The traditional Japanese seasoning of miso is featured this week, with a focus on miso breweries, the various types of miso and how miso is used in different ways in a variety of dishes in Nagano.

Miso is one of the essential seasonings for the Japanese. It is believed that miso originally came from China during the 7th century. Since then, various flavours have been invented to adapt to the Japanese palate and cuisine. Miso is also used in other traditional local dishes such as goheimochi. 
To find out more about miso, we visit Nagano City in Nagano Prefecture. It is the top producer and consumer of miso in Japan. There are several miso breweries here and our first stop is Yoshinoya, which produces sake and miso. It also sells a variety of products, such as sake, amazake and miso. Visitors are allowed the sample their sake and miso soup. The owner recommends we try Junmai Daiginjo sake, which is made with Gohyakumangoku rice from Niigata Prefecture.

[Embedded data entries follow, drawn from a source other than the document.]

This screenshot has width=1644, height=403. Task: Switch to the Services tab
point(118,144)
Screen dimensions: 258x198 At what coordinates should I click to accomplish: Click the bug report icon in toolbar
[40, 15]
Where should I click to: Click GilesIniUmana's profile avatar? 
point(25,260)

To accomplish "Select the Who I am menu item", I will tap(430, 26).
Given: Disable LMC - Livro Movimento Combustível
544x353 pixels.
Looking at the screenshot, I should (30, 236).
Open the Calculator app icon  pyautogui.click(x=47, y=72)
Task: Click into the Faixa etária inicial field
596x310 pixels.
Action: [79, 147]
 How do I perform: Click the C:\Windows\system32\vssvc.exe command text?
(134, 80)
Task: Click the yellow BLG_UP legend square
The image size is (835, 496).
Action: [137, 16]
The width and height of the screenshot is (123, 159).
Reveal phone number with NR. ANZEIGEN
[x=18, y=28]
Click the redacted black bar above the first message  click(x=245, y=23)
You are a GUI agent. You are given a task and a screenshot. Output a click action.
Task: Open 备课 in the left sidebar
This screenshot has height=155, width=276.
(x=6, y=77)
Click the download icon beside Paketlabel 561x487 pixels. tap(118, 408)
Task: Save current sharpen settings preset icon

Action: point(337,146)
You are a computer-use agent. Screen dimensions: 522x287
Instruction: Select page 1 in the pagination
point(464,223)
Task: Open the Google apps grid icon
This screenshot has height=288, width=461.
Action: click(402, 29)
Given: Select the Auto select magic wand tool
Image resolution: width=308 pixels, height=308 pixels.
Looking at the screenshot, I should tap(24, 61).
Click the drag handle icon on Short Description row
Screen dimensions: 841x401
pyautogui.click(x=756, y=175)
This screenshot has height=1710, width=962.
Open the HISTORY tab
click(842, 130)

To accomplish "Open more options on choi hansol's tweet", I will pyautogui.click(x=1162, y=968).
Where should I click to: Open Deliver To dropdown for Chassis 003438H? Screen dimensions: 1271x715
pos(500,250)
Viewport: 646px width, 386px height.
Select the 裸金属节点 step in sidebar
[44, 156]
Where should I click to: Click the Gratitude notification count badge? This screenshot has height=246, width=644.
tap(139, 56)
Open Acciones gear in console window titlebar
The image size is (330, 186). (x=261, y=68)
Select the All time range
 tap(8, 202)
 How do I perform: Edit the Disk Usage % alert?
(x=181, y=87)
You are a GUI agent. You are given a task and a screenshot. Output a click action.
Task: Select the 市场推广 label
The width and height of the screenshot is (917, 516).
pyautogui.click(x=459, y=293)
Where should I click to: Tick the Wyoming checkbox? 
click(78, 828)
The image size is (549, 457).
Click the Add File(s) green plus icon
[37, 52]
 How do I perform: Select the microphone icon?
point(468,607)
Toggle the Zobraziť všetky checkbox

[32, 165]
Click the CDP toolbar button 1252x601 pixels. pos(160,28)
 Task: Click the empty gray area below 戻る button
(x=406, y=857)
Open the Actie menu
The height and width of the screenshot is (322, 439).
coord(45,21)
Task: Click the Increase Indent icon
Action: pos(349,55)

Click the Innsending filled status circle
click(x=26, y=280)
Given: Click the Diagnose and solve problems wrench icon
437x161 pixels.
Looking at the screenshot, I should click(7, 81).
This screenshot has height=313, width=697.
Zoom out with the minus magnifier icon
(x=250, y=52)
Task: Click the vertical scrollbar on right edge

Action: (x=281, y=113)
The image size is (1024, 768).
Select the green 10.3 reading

We get to try some soup made from yellow label miso, which was aged for two years at a low temperature. We learn that the miso soup is made by just mixing miso with hot water; no soup stock is added. Yoshinoya was established in the early Edo period as a sake brewery. In the Meiji era, the owners started using rice malt produced in the sake-making process and began to produce miso at the same time. The most popular one is Gokaicho miso, made with 30 per cent more rice malt. This miso is great for hotpots and grilled rice balls. In Nagano, Shinshu miso is quite well-known. Its main ingredients are soybeans, rice malt and salt. Soybeans and rice malt are mixed using a 1:1 ratio, producing a mild miso. 

We next visit the Kadomae Miso Brewery Suyakame. We find out that the best time to make miso is during the cold season. The brewery, which opened in 1902, prepares miso during this season using a process called kanjikomi. Its most popular miso is called Kogane and it is made with soybeans harvested in the Tohoku region. This miso is a bit salty and is ideal for simmered dishes and miso soup. We take a tour of the brewery and see its speciality barley miso. The soybeans, rice malt and salt used for their miso are all produced in Japan. For rice malt, the brewery only uses rice produced in Nagano Prefecture. 

We are keen to see what the brewery’s employees are eating for lunch. We are invited to their breakroom, where we meet staff from the miso and pickled product departments. The company provides miso soup to the employees every day, but the ingredients change daily. For example, on this particular day, nameko mushroom and Japanese mustard spinach miso soup is prepared for them. Other items include vegetables pickled in sake lees, as well as those pickled in miso. 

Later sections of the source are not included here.